OPC UA bietet dazu exzellente Modellierungsmöglichkeiten und genau das ist der Grund warum der VDMA Verband für viele seiner 38 vertikalen Märkte eine  sogenannte OPC UA Companion Spezifikation erstellt, wie z.B.  Spritzgußmaschinen, Maschine Vision, Robotics, etc. Alle diese VDMA initiierten Companion Spezifikationen, aber auch alle weltweit weiteren Spezifikationen, müssen synchronisiert werden um Überlappungen zu vermeiden. Viele dieser  Spezifikationen haben übergreifende Informationsmodelle wie z.B. den MES  Zugriff oder Energie-Management Interfaces – Herausforderung und Traum wäre es diese zu harmonisieren und kompatibel zu halten. Dies - gepaart mit der  Security - sind die wesentlichen Gründe warum OPC UA als zwingende  Voraussetzung im Kriterienkatalog des ZVEI genannt ist um Produkte „Industrie 4.0 Basic“-kompatibel zu nennen.

IEN D-A-CH: Wird der OPC UA Standard hauptsächlich im Bereich  Fabrikautomation verwendet oder gibt es auch andere Einsatzbereiche?

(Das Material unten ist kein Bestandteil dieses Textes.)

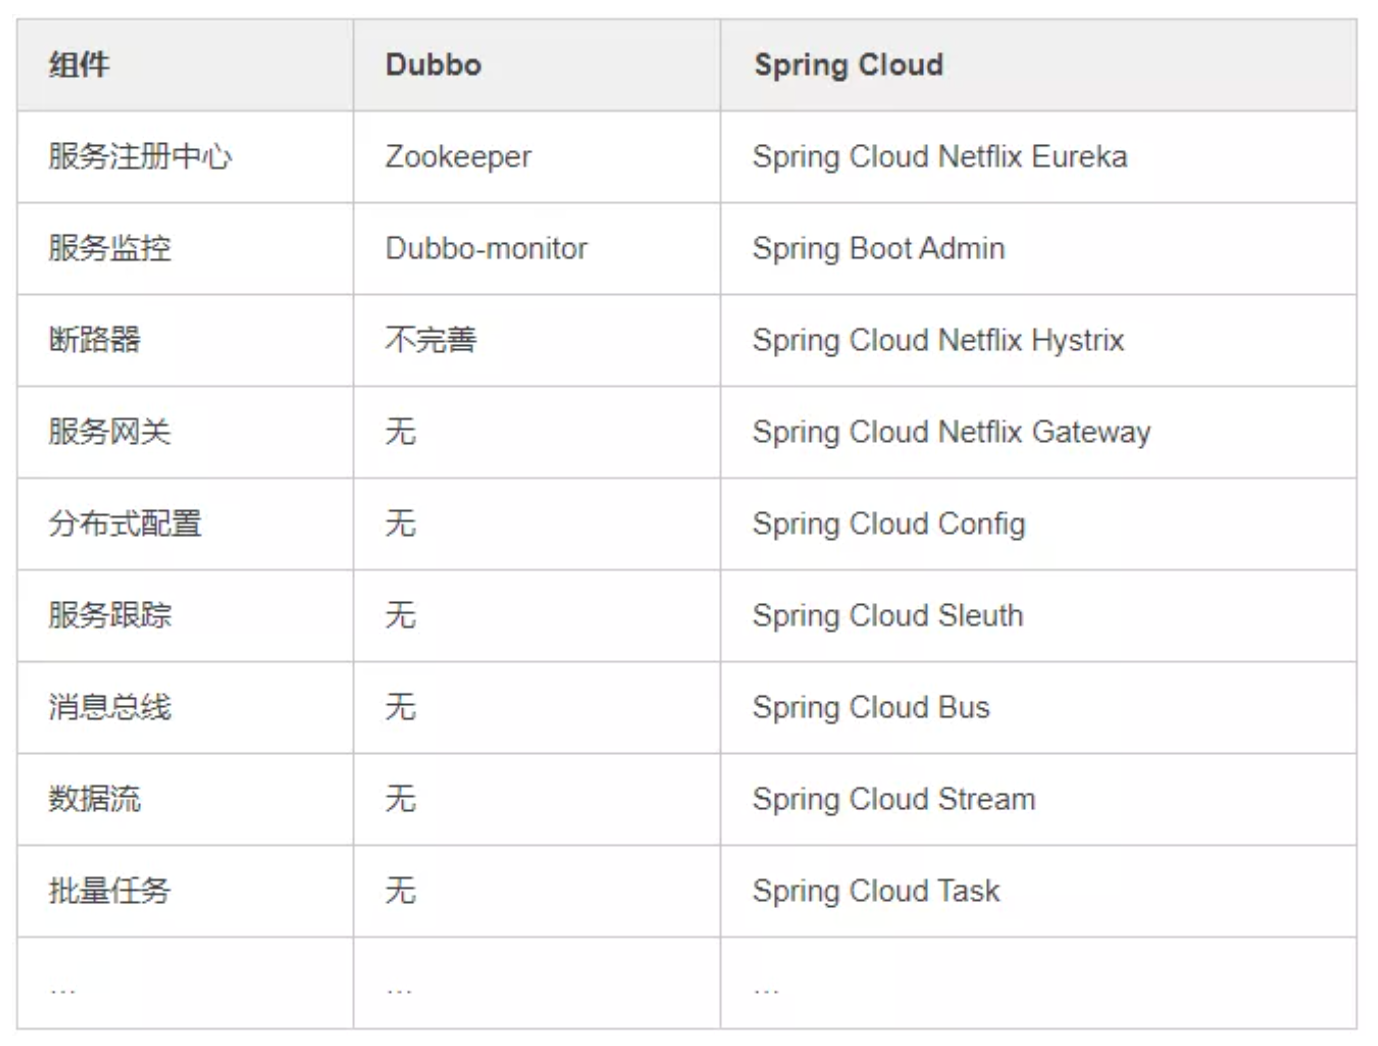Select the Dubbo-monitor cell
This screenshot has height=1046, width=1378.
536,249
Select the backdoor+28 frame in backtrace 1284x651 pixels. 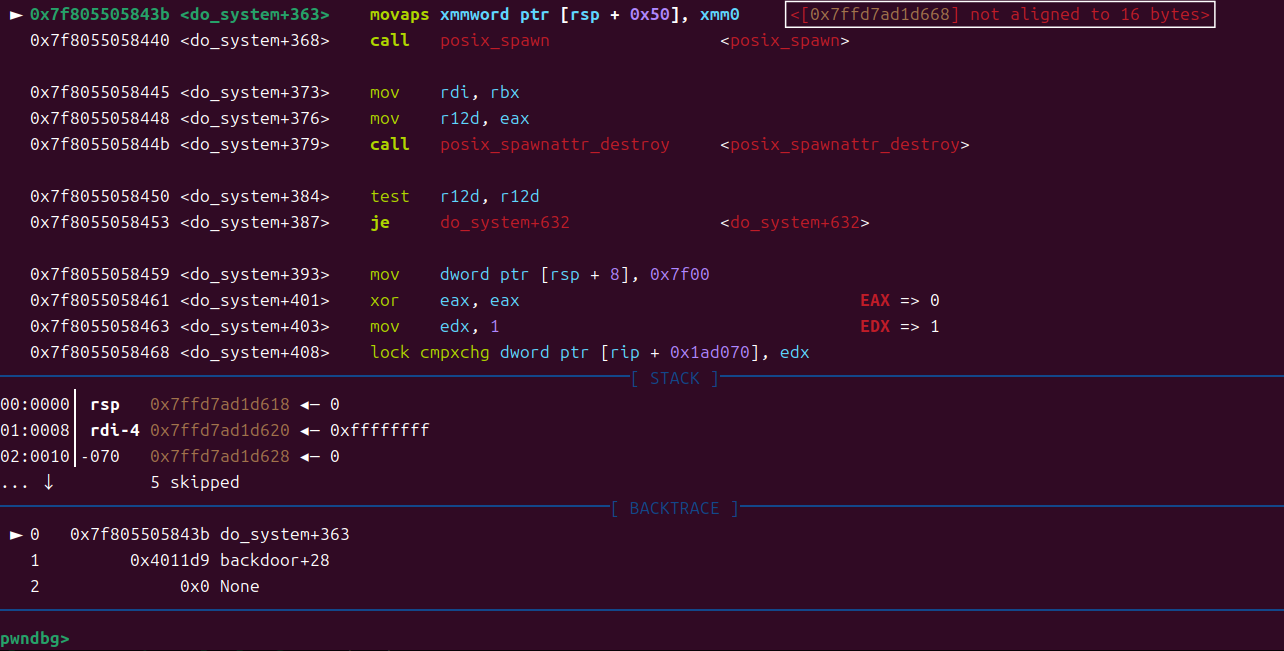[x=274, y=561]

Hoppe: OPC ist dem Ursprung der Prozessindustrie und Fabrikautomatisierung  längst entwachsen. Die Anforderungen an einen sicheren Daten- und  Informationsaustausch stellen sich eben überall – genau deshalb verbreitet sich  OPC UA auch in den Bereichen wie Energie, Bergbauindustrie,  Gebäudeautomatisierung, Öl & Gas, und die Liste könnte noch eine Weile  fortgeführt werden. Ende letzten Jahres haben wir stolz die Zusammenarbeit mit  dem Verband der Hersteller von industriellen Küchengeräten HKI verkündet,  dieser Verband modelliert mit seinen Mitgliedern Informationsmodelle und  integriert OPC UA in die Geräte. OPC UA ist somit klar unabhängig vom speziellen  Einsatzgebiet oder einem vertikalen Markt, es wächst überall. Zur Erinnerung sei  nochmal gesagt, dass die Integration von OPC UA in Geräte und Maschinen oder  auch die Zertifizierung im OPC Labor keine Mitgliedschaft in der OPC Foundation  voraussetzt – somit hat die OPC Foundation faktisch gar keinen kompletten  Überblick wo OPC UA in der Welt eingesetzt wird. Um diesen Überblick zu  bekommen, haben wir gerade eine kostenlose Kategorie “OPC UA Logo  Mitgliedschaft” erschaffen: Firmen können mit dem OPC UA Logo werben – dafür  müssen Sie nur sich selber als Firma und das Produkt bei der OPC Foundation  registrieren.

IEN D-A-CH: Ihre Mitglieder sind Firmen aus Europa, der USA und Asien. Sehen  Sie Unterschiede in den Bedürfnissen der verschiedenen Märkte?

Hoppe: Wir sehen eine starke Expansion der OPC Technologie in vielen Märkten.  Über 500 Mitglieder und weitere 4500 Firmen im OPC Umfeld sind aktiv in der  Community, um OPC UA Produkte anzubieten. Und natürlich gibt es  unterschiedliche regionale Differenzen bzw. einen unterschiedlichen Fokus – als  Beispiel ist Deutschland eher stark in der diskreten Fertigung aber weniger  aufgestellt im Öl & Gas Bereich. 

IEN D-A-CH: Herr Hoppe, wir danken Ihnen für das Gespräch.